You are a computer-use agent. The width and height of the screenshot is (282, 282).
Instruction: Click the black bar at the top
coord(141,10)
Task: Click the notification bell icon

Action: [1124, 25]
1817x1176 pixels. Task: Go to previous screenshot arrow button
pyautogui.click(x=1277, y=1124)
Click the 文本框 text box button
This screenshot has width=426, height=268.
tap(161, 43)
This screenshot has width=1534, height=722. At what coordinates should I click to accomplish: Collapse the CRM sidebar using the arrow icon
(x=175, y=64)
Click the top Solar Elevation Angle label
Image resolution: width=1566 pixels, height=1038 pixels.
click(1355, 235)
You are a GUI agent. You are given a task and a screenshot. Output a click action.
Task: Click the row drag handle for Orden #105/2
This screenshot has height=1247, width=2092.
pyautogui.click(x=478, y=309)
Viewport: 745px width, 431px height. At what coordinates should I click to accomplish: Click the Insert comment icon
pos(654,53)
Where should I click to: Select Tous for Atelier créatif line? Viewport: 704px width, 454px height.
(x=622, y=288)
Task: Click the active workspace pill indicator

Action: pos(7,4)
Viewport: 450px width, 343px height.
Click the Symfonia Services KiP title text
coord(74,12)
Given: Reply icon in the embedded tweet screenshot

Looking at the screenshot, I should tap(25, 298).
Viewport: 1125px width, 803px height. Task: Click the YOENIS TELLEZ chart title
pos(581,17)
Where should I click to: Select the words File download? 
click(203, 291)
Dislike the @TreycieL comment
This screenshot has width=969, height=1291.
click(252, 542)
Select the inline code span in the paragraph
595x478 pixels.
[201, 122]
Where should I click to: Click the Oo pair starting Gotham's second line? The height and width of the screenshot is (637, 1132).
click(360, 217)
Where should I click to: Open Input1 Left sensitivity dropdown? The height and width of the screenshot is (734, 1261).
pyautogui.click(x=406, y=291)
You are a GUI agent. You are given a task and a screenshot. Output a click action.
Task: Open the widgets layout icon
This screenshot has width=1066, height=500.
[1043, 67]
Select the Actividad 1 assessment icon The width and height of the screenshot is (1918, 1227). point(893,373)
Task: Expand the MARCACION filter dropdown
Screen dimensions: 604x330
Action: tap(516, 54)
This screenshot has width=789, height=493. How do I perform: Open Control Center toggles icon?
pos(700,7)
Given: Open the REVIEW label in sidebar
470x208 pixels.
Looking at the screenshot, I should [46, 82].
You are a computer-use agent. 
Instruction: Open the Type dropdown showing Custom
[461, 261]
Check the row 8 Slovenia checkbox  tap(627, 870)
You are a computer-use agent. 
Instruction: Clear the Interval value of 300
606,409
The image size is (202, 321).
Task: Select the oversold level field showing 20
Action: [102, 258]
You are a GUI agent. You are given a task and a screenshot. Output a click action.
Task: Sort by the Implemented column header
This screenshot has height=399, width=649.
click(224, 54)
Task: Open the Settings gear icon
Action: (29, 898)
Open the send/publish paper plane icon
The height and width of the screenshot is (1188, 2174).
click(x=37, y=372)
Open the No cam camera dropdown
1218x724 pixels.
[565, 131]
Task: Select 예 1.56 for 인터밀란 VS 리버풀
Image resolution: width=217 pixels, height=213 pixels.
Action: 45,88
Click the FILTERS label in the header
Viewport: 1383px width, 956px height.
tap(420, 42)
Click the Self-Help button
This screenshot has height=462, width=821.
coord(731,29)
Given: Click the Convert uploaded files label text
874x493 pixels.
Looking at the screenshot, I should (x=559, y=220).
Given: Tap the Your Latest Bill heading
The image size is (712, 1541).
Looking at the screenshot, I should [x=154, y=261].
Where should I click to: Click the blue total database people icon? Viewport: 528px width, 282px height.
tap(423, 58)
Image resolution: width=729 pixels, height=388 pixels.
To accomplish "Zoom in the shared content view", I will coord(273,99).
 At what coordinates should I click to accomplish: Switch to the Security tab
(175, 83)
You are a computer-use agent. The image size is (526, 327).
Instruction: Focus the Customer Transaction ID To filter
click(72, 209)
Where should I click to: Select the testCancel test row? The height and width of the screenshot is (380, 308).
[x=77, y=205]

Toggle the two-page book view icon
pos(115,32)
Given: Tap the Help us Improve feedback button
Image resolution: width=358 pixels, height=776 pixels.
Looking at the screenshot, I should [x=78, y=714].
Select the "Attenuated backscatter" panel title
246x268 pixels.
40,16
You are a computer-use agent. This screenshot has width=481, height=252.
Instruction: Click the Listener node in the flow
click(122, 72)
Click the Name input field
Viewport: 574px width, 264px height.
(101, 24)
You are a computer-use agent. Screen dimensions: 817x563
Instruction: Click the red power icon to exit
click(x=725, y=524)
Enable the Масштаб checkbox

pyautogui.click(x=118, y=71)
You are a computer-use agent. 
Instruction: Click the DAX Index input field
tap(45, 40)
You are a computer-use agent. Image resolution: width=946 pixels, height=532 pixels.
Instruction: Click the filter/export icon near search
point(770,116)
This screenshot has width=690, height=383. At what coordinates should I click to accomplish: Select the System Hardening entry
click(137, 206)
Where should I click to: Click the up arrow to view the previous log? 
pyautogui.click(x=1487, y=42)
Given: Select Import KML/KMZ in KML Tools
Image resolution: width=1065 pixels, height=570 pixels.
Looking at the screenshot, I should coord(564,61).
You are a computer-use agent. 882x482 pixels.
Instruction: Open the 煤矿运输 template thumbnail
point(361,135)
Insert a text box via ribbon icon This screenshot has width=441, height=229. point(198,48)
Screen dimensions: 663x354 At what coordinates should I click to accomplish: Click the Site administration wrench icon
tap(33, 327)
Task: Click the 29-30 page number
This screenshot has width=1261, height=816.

----

◆ **Task prompt**
Return each line of the entries above that contains the word "button". Case counts when matching.

◆ **Solution**
1817x1176 pixels. Task: Go to previous screenshot arrow button
Click the 文本框 text box button
Click the Self-Help button
Given: Tap the Help us Improve feedback button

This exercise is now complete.